The man selected to oversee and implement the chosen reconstruction plan was the aforementioned Christopher Wren, an architect and a  member of an aristocratic family who had finally found favour in the Restoration, after years in the wilderness during the Protectorate and Commonwealth: his assistants, the aforementioned brilliant but curmudgeonly Robert Hooke, memorably described by  Pepys as  “the most,  and promises the least, of any man in the world that I ever saw”; and the young and prodigiously gifted Nicholas Hawksmoor (1661-1736).  Incidentally, Wren was an anatomist and astronomer as well as an architect (one wonders whether he, like Sartre’s autodidact, acquired his learning by reading an encyclopaedia, starting with the letter “A”); a follower of the “New Philosophy” of Francis Bacon (1561-1626); and a founder member of the Royal Society.  He was, in short, an archetypal (English)  Renaissance Man, and, most definitely, the right man, in the right place, at the right time - an unusually happy conjunction in the history of the City. 

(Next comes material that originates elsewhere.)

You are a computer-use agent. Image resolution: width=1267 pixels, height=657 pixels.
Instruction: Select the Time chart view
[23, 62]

Wren and his  office set about their reconstruction work as hastily, or rather speedily,  as practicable, so as to provide  the City with the opportunity of re-establishing itself with the minimum of delay and loss.  In all, they rebuilt 51 parish churches within and immediately without the walls, that is, around half of those that had been destroyed in the Great Fire (*2), together with St Paul’s Cathedral, and also rebuilt numerous other public and private buildings, many in the High (English) Renaissance or Early Baroque style - the cost of the entire enterprise being covered by a tax on coal.  The most glorious of Wren’s many glorious achievements was undoubtedly St Paul’s Cathedral.  The cathedral is faced in plain Portland Stone, wonderfully reflective of the City’s light and mood.  It is crowned with a glorious and iconic dome, making it unique among all the cathedrals of England.  Wren’s simple epitaph inside the cathedral reads “Lector, si monumentum requiris, circumspice”, meaning “Reader, should you seek his memorial, look about you”.   On the pediment above the south door is a stone bearing the image of a Phoenix rising from the ashes, and the inscription of the single word “Resurgam”, meaning “I shall rise again” (the inscription repeating  that on another stone found by one of Wren’s workmen among the debris of the  old, burnt-out cathedral - a positive portent if ever there was one). 

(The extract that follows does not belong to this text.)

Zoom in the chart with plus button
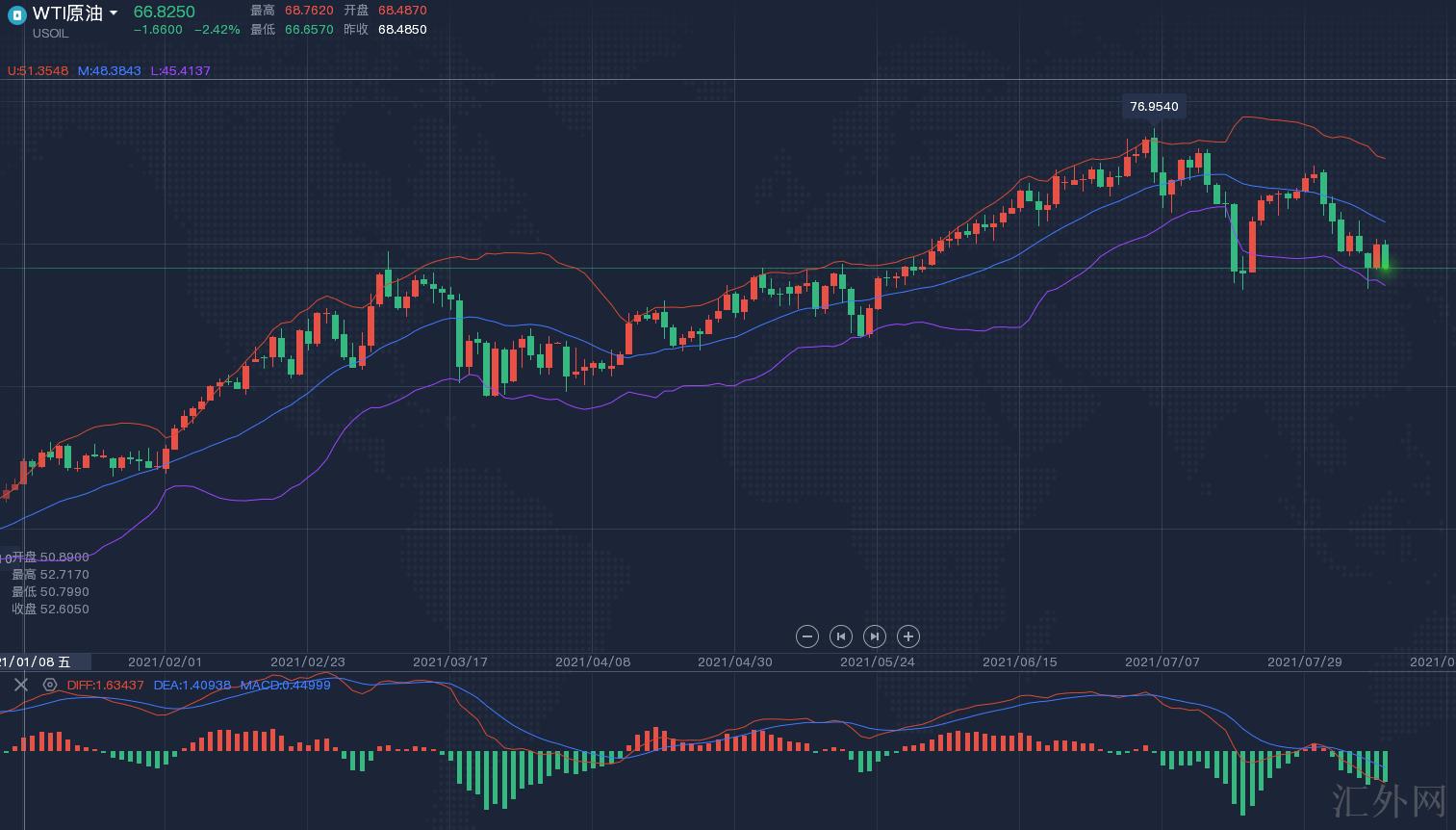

And so, out of the ashes arose  a new London.  And England was re-born. 

 Footnote:
(*2) Of  these 51 churches, 30 are still standing, together with St Paul’s Cathedral, and 21 are not.  Of  the 21 that are no longer  standing, 17,   far more than one might have hoped, were demolished by our own over-zealous town planners and engineers in the pell-mell expansion of London following the Industrial Revolution – in some cases, at least marginally justifiably,  to  allow for development, but in many others simply because they were deemed, under the incomprehensibly philistine Union of Benifices Act of 1860, to be surplus to requirements!  Only 4, far fewer than one might have feared, were completely destroyed by German bombing during the Blitz of the Second World War.  However,  a number of others were also damaged to varying extents at this time, some of which were subsequently restored, and  some left as empty shells.   Two, St Mary Aldermanbury and St Stephen Coleman Street, were destroyed,  and 8,   Christ Church, St Alban, St Andrew by the Wardrobe, St Anne and St Agnes, St Augustine, St Bride, St Lawrence Jewry and St Vedast alias Foster, damaged, on a single, fateful night, Sunday 29th December, 1940, when thousands of incendiaries were dropped on an essentially unguarded City.


At  least many of the  original plans of these recently lost churches still survive, as do some later paintings and photographs.